Businesspeople make decisions using this sort of mindset. I am no stranger to this world. Consider this example from my consulting past, where I have to choose which engagement to accept for the next week.
- Spend $1000 on travel, meals, and other expenses. Project pays $900 (-10% ROI)
- Spend $1000 on travel, meals, and other expenses. Project pays $1000 (0% ROI)
- Spend $1000 on travel, meals, and other expenses. Project pays $1100 (10% ROI)
Obviously this is the same example as before, but using a real-world scenario.
The problem the "return on security investment" (ROSI) crowd has is they equate savings with return. The key principle to understand is that wealth preservation (saving) is not the same as wealth creation (return).
Assume I am required to obtain a license to perform consulting. If I buy the license before 1 January it costs $500. If I don't meet that deadline the license costs $1000. Therefore, if I buy the license before 1 January, I have avoided a $500 loss. I have not earned $500 as a result of this "project." I am not $500 richer. I essentially bought the license "on sale" compared to the post-1 January price.
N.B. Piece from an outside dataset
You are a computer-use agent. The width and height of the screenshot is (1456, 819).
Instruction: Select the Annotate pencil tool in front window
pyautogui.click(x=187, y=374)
Does this mean buying the license before 1 January is a dumb idea because I am not any richer? Of course not! It's a smart idea to avoid losses when the cost of avoiding that loss is equal to or less than the value of the asset being protected.
For example, what if I had to pay $600 to get a plane ticket from a far-away location to appear in person in my county to buy the license before 1 January? In that case, I should just pay the $1000 license fee later. For a $500 plane ticket, the outcome doesn't matter either way. For a $400 plane ticket, I should fly and appear in person. Again, in none of these situations am I actually richer. No wealth is being created, only preserved. There is no ROI, only potential savings.
What if I chose to avoid paying for a license altogether, hoping no one catches me? I've saved even more money -- $500 compared to the pre-1 January price, and $1000 compared to the post-1 January price. This is where the situation becomes more interesting, and this is where subjectivity usually enters the picture concerning expected outcomes.
Let's get back to ROI. The major problem the ROSI crowd has is they are trying to speak the language of their managers who select projects based on ROI. There is no problem with selecting projects based on ROI, if the project is a wealth creation project and not a wealth preservation project.
Security managers should be unafraid to avoid using the term ROI, and instead say "My project will cost $1,000 but save the company $10,000." Saving money / wealth preservation / loss avoidance is good.
Another problem most security managers will encounter is their inability to definitively say that their project will indeed save a certain amount of money. This is not the case for licensing deals, e.g., "Switching from Vendor X's SSL VPN to Vendor Y's SSL VPN will save $10,000" because the outcome is certain, breach of contract nonwithstanding. Certainty or even approximate probability is a huge hurdle for many security projects because of several factors:
- Asset value is often undetermined; in some cases, assets themselves are not even inventoried
- Vulnerabilities in assets are unknown, because new flaws are discovered every day
- The threat cannot be properly assessed, because they are unpredictable and creative
As a result, risk assessment is largely guesswork. Guesswork means the savings can be just about anything the security manager chooses to report.
If you look at my older posts on return on security investment you'll see some more advice on how to make your case for security spending without using the term "ROI".
It should be clear by now that ROSI or security ROI is nothing more than warping a defined business term to get attention during budget meetings. I saw the exact same problem in the Air Force. At one point those who flew combat missions were called "operators." Once Information Operations came into vogue, that community wanted to be called "operators" too. At one point a directive came down that intel folks like me were now "operators," just like combat pilots. That lasted about 10 minutes, because suddenly the combat pilots started using the term "trigger-pullers." "Fine," they thought. "Call yourselves operators. We pull triggers." Back to square one.
The bottom line is that security saves money; it does not create money.